Requirement: Report the count of lines below in which the string "computer" occurs; include nothing else.

Source material:
>>>>

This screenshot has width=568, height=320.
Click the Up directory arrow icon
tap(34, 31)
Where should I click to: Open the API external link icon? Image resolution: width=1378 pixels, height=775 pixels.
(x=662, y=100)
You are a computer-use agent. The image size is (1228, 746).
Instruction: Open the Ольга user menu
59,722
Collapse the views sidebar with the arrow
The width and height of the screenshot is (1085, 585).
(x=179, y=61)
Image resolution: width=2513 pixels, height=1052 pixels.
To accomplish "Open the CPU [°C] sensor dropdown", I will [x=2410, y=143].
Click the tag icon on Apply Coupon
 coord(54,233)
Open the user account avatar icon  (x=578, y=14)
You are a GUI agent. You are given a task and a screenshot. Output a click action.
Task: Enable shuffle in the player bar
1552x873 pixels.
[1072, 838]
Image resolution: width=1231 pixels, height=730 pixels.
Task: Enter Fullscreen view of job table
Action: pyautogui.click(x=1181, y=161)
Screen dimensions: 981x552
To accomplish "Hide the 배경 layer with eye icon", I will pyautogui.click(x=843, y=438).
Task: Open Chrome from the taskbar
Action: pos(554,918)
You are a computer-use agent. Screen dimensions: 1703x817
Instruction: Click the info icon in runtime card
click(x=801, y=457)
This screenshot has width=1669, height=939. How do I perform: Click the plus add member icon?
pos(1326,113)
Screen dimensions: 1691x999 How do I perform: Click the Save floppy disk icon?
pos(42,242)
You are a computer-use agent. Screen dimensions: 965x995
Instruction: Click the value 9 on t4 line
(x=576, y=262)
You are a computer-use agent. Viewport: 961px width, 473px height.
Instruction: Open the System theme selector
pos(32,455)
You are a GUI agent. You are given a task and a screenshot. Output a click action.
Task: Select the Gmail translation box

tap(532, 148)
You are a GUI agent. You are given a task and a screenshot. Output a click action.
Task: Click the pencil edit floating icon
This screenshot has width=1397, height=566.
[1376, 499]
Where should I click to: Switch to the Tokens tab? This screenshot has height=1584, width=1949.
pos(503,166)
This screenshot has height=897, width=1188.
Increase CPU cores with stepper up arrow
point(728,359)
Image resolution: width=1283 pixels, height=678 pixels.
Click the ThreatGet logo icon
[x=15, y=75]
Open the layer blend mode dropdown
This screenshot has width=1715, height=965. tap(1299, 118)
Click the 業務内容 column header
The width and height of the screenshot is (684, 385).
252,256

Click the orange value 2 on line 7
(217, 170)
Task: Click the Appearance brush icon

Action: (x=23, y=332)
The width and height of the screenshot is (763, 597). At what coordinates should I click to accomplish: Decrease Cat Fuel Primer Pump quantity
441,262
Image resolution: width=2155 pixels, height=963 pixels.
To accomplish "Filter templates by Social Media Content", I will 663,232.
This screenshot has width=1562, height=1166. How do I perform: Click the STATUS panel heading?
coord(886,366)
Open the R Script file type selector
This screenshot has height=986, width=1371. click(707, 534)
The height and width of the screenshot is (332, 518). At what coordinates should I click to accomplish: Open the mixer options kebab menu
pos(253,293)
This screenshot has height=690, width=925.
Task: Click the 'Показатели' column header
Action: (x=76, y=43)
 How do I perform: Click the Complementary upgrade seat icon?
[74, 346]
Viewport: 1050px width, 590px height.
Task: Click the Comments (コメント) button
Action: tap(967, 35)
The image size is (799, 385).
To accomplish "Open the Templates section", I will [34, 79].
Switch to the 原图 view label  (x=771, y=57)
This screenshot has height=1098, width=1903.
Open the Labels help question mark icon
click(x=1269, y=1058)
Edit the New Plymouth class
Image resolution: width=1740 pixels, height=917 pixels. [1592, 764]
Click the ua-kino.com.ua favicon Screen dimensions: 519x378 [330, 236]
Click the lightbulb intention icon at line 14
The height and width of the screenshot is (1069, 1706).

<<<<

Answer: 4